An 84-year-old lady was admitted under the medical unit with confusion and poor vision. Her past medical history included atrial fibrillation (on digoxin), heart failure, polymyalgia rheumatica and hypothyroidism. She was not known to have any eye problems.
Her physical and neurological examinations were normal. Routine blood and urine tests were normal. She had an urgent CT scan which confirmed bilateral occipital infarction with hemorrhagic conversion. Aspirin was started by the medical team and she was referred to the ophthalmologist for reducing visual acuity.
On eye examination, her visual acuity was no perception of light in the right eye and +/- perception of light left eye. Ocular movement was full in all directions of gaze. Pupillary reflexes were normal and no nystagmas was elicited. She had significant cataract in both eyes and fundoscopy showed dry retinal macular degeneration. Her CT report was reviewed and final impression was made as bilateral cortical blindness with poor prognosis.
Figure 1: CT scan report: On the unenhanced scan showing large area of mixed attenuation in the left occipital lobe. Post contrast there are some gyriform enhancement features likely to indicate acute hemorrhagic infarct. There is a well defined area of low attenuation in the right occipital lobe consistent with the established infarct. There is a further area of low attenuation in the right frontoparietal region likely due to an ischaemic aetiology.
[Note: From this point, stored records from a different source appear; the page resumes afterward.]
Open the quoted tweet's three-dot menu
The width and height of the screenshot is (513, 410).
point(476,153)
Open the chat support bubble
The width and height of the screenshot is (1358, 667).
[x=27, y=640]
Cortical blindness is characterised by loss of visual sensations, loss of menace reflex, preservation of light and accommodation pupillary reflexes, a normal fundus and preservation of ocular movement .
The commonest cause for cortical blindness is reduced blood flow to the occipital area of brain supplied by posterior cerebral artery. It is either due to prolonged hypotension leading to hypoxia or emboli dislodged from heart or vertebral circulation. Therefore, ischaemic stroke, cardiac surgery and cerebral or vertebral angiography are commonly associated with transient or permanent cortical blindness . Other systemic aetiologies include central nervous system infection, uraemia, hypoglycaemia, pulmonary embolus, irradiation, carbon monoxide poisoning, eclampsia and pre-eclampsia in pregnancy and neoplasm [2,3].
Several case reports have been found to describe cortical blindness associated with Anton syndrome [4,5,6]. But in our case the patient was complaining of poor vision.
A diagnosis of cortical blindness should be kept in mind in an elderly patient with visual deterioration. CT scan is important to differentiate between hemorrhagic and neoplastic changes and very quick and easy to make the diagnosis. The prognosis of cortical blindness depends on age, severity and duration of symptoms and any other medical history . Michael  mentioned that better visual outcome was observed in young patients (<40 years old), no history of hypertension and diabetes, no cognitive, language or memory impairment and cerebrovascular accident is not the causative factor. Our patient had very poor visual outcome due to old age and multiple cardiovascular risk factors.